The Salmonella effector AvrA mediates bacterial intracellular survival during infection

The enteric pathogen Salmonella typhimurium secretes the preformed effector AvrA into host cells. This acetyltransferase has been shown to suppress intestinal immune and apoptotic responses by inhibition of JNK MAPK. To study the role of AvrA in natural enteric infection, we used a mouse model to compare wild type Salmonella to an isogenic AvrA null mutant. Salmonella lacking AvrA induced increased neutrophil infiltration in the gut, more intense systemic cytokine responses, and higher apoptosis in epithelial cells.

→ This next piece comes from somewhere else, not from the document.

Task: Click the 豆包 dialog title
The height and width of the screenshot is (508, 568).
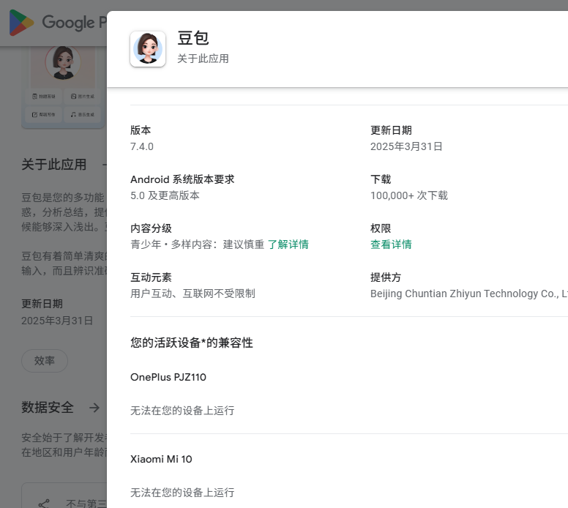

Mice infected with an AvrA‐ mutant also showed higher bacterial burden in liver, spleen, and mesenteric lymph nodes. Furthermore, the mice exhibited more severe apoptosis in macrophages within those tissues. Consistently, in vitro primary epithelial cells and mouse bone marrow derived macrophages infected with AvrA‐ mutant Salmonella also showed higher apoptosis relative to wild type bacteria. To study the mechanisms involved, recombinant adenoviruses expressing AvrA were constructed. AvrA transduced into epithelial cells and macrophages protected the cells from an external proapoptotic signal. In conclusion, the results suggest AvrA suppresses apoptosis in infected host cells, which may allow for establishment of a stable niche typical of intracellular pathogens.